ECLI:NL:TADRAMS:2024:172 Raad van Discipline Amsterdam 24-187/A/A
ECLI: | ECLI:NL:TADRAMS:2024:172 |
---|---|
Datum uitspraak: | 21-10-2024 |
Datum publicatie: | 25-10-2024 |
Zaaknummer(s): | 24-187/A/A |
Onderwerp: |
|
Beslissingen: | Regulier |
Inhoudsindicatie: | Raadsbeslissing; Klacht van een advocaat over een advocaat. Verweerder heeft tuchtrechtelijk verwijtbaar gehandeld door zich in zijn processtukken herhaaldelijk onnodig grievend uit te laten over de praktijkvoering van klaagster en haar intenties. De aard en ernst van deze gegronde klacht rechtvaardigt de oplegging van een maatregel. Daarbij heeft de raad naast de omstandigheden van deze klachtzaak ook rekening gehouden met het feit dat aan verweerder niet eerder een tuchtrechtelijke maatregel is opgelegd. Een waarschuwing met kostenveroordeling is passend geacht. |
Beslissing van de Raad van Discipline in het ressort Amsterdam van 21 oktober 2024
in de zaak 24-187/A/A
naar aanleiding van de klacht van:
klaagster
over:
verweerder
1 VERLOOP VAN DE PROCEDURE
1.1 Op 28 september 2023 heeft klaagster mede namens haar toenmalige cliënte
S bij de deken van de Orde van Advocaten in het arrondissement Amsterdam (hierna:
de deken) een klacht ingediend over verweerder.
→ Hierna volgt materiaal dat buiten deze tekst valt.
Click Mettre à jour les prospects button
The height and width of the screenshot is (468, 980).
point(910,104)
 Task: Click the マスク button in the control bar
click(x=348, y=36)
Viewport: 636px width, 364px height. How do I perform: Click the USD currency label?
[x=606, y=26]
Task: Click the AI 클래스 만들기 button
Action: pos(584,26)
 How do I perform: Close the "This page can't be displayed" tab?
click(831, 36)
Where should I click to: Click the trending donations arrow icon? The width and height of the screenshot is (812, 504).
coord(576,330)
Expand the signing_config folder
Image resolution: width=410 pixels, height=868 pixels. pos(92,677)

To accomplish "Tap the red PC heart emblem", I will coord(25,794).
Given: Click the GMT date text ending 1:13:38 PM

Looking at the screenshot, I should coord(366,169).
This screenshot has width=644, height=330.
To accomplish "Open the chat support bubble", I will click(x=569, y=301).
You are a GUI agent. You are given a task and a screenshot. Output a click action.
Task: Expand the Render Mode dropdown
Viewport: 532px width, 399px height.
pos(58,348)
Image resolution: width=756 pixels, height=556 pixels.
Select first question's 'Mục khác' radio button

1.2 Op 12 maart 2024 heeft de raad het klachtdossier met kenmerk 2271118/JS/YH
van de deken ontvangen.
1.3 Op 13 augustus 2024 heeft klaagster laten weten dat zij S niet meer als advocaat
bijstaat. Bij e-mail van 18 augustus 2024 heeft S haar klacht over verweerder ingetrokken.
1.4 De klacht van klaagster is behandeld op de zitting van de raad van 9 september
2024. Daarbij waren klaagster en verweerder aanwezig. Van de behandeling is proces-verbaal
opgemaakt.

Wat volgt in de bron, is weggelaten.